▸ **Problem to solve**
Reproduce word for word, from the entries below, the line with "Customer Service (36, 2416)", the line with "Custom Foam Mattress", and every line between them, and nothing more.

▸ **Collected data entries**
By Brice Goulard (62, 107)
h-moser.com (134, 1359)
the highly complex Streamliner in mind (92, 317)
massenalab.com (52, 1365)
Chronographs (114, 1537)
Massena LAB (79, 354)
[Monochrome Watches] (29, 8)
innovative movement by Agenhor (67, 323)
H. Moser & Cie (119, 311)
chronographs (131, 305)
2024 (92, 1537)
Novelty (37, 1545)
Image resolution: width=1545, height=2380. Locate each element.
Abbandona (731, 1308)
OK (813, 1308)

--

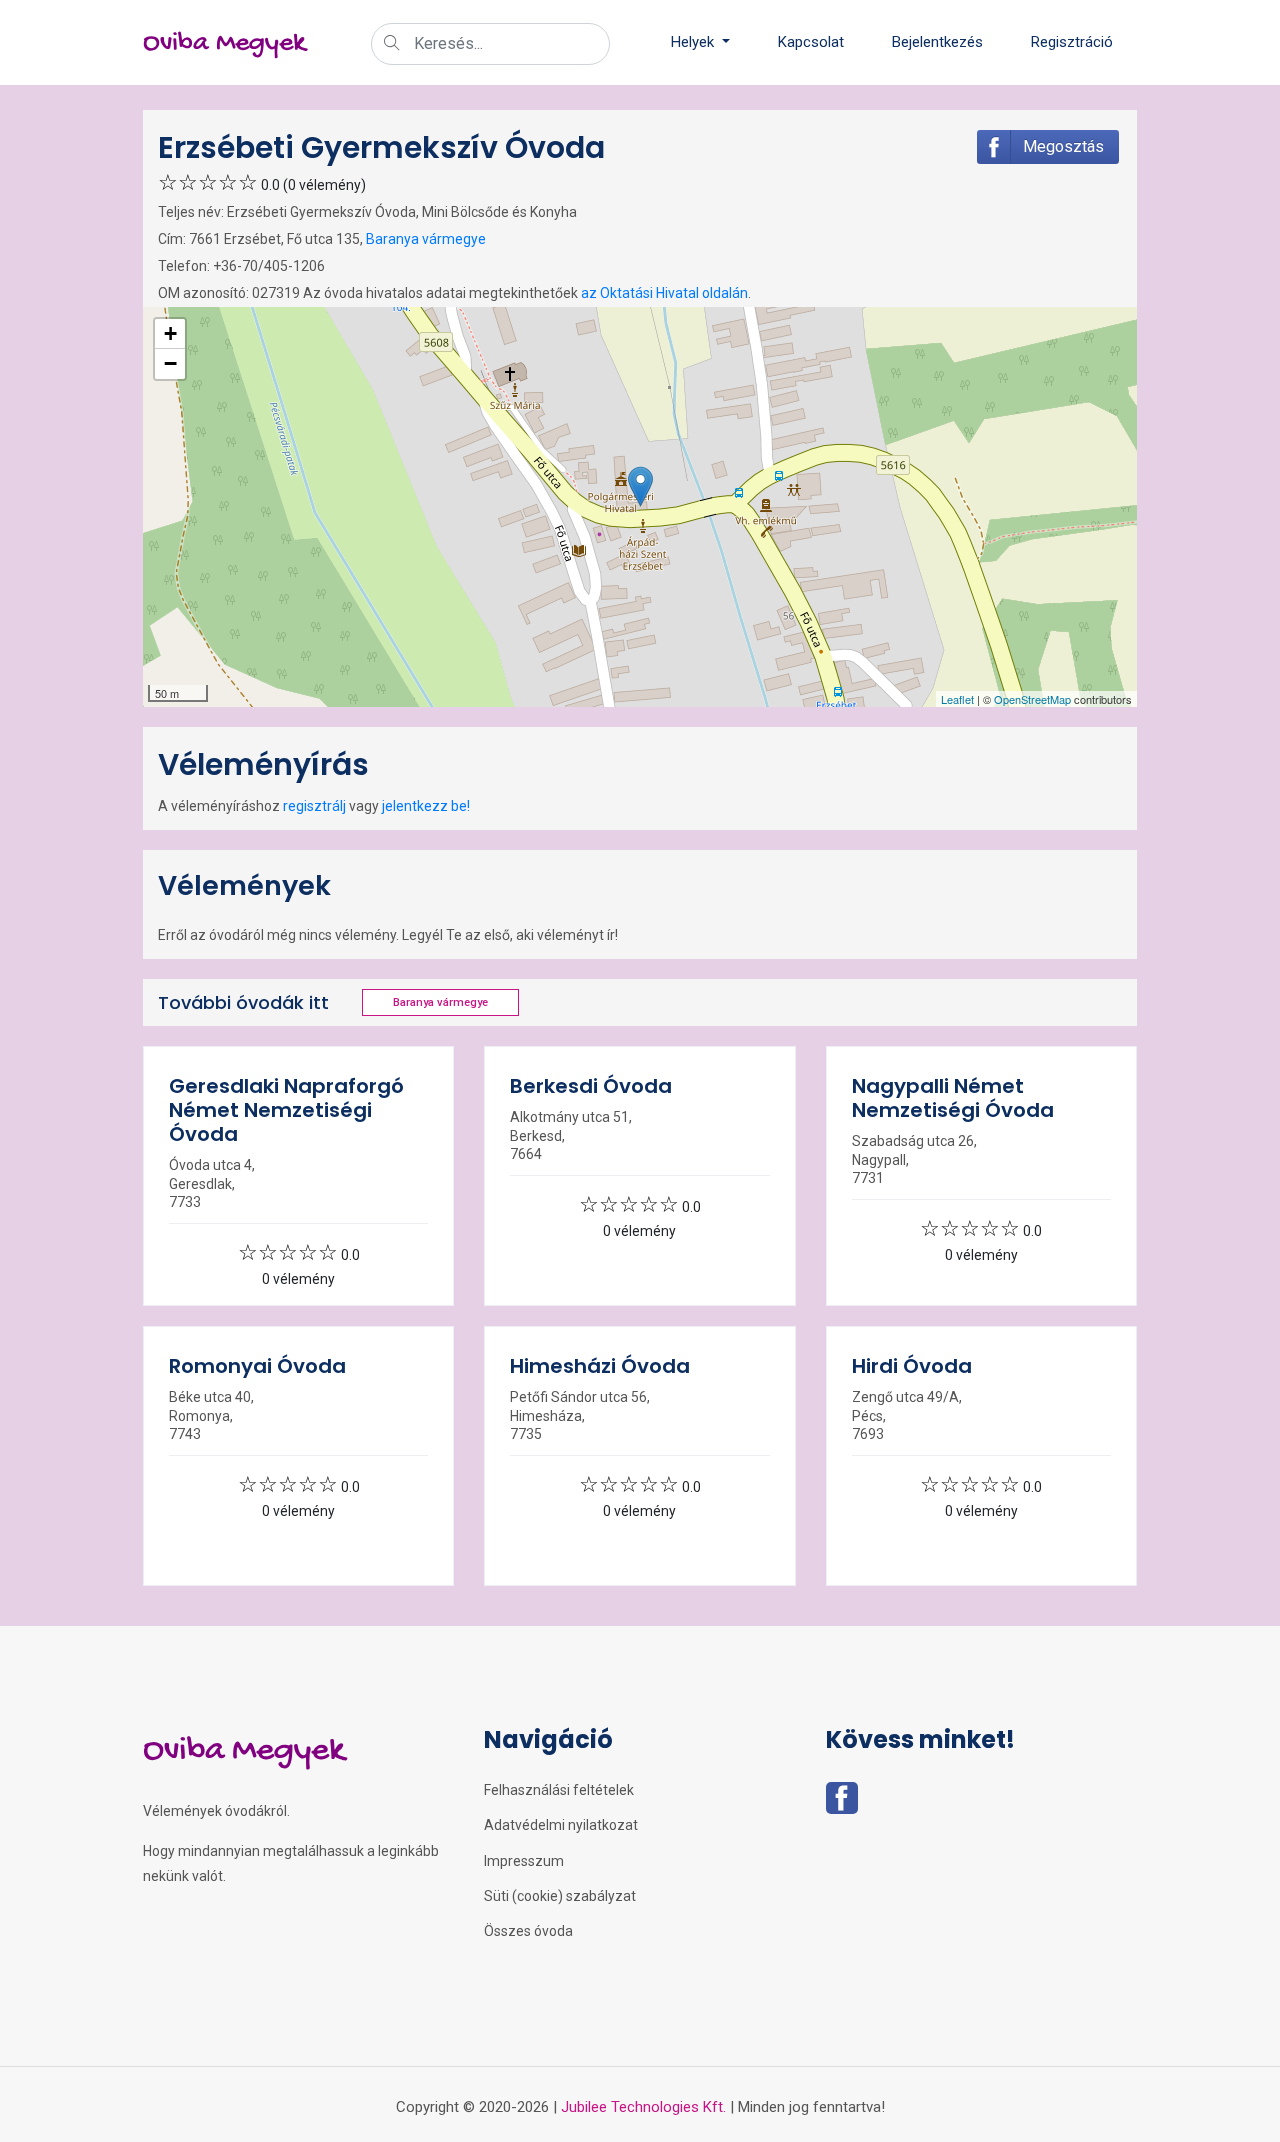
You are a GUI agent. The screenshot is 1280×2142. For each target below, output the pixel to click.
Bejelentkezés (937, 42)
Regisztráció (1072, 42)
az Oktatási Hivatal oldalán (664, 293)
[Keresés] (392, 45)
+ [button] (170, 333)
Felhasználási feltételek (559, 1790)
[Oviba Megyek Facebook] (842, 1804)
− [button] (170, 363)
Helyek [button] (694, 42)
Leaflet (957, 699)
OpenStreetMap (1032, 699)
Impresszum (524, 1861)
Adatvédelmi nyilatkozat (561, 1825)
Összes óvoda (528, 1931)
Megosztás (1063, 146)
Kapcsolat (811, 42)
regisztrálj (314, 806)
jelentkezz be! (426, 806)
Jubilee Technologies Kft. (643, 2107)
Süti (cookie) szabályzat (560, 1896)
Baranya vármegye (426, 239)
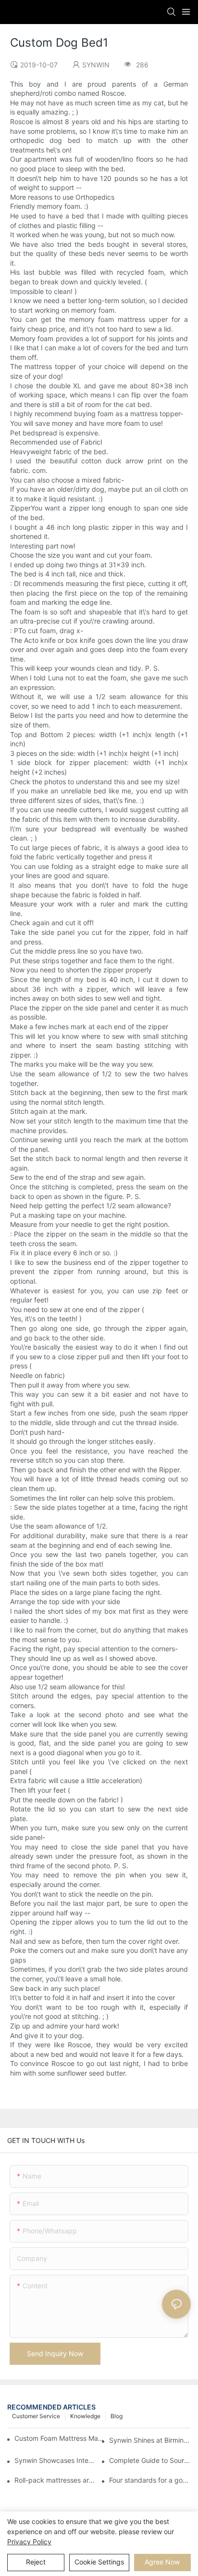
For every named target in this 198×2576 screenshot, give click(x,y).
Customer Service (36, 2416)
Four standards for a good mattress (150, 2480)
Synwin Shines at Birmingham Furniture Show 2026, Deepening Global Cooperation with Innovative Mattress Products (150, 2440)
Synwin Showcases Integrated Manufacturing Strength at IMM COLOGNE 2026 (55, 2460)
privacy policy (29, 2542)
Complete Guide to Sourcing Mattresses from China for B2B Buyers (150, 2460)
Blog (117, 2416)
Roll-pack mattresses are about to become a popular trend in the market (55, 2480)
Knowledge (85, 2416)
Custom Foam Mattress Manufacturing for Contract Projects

▸ **Output below**
Customer Service (36, 2416)
Four standards for a good mattress (150, 2480)
Synwin Shines at Birmingham Furniture Show 2026, Deepening Global Cooperation with Innovative Mattress Products (150, 2440)
Synwin Showcases Integrated Manufacturing Strength at IMM COLOGNE 2026 (55, 2460)
privacy policy (29, 2542)
Complete Guide to Sourcing Mattresses from China for B2B Buyers (150, 2460)
Blog (117, 2416)
Roll-pack mattresses are about to become a popular trend in the market (55, 2480)
Knowledge (85, 2416)
Custom Foam Mattress Manufacturing for Contract Projects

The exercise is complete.